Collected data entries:
◇ ◇ ◇ ◇

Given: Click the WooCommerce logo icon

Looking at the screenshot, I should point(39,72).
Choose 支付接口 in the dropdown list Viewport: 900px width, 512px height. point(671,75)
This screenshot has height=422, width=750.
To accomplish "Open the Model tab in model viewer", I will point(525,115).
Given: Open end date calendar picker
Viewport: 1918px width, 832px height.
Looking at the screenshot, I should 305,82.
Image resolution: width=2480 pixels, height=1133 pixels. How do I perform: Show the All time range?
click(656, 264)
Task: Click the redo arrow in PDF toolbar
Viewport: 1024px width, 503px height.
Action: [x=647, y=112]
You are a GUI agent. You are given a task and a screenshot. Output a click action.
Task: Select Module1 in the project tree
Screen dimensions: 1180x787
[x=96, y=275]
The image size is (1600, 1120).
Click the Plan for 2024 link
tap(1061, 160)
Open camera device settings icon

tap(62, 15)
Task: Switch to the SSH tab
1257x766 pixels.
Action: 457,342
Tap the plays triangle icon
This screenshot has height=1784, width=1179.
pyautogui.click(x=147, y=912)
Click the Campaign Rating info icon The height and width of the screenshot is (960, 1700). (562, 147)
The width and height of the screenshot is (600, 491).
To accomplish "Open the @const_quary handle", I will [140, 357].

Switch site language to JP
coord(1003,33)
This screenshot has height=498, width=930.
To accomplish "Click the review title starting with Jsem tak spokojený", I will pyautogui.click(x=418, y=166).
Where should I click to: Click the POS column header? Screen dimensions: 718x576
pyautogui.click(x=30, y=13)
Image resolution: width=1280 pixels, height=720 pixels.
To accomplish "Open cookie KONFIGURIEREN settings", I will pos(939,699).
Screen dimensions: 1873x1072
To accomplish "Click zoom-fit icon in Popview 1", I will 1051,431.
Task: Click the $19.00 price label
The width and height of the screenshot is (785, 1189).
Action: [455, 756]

◇ ◇ ◇ ◇

PROBLEM DESCRIPTION: Look through the records for the word "accomplish". Every line that has it should be copied.

WORKED SOLUTION:
To accomplish "Open the Model tab in model viewer", I will point(525,115).
To accomplish "Open the @const_quary handle", I will [140, 357].
To accomplish "Click the review title starting with Jsem tak spokojený", I will pyautogui.click(x=418, y=166).
To accomplish "Open cookie KONFIGURIEREN settings", I will pos(939,699).
To accomplish "Click zoom-fit icon in Popview 1", I will 1051,431.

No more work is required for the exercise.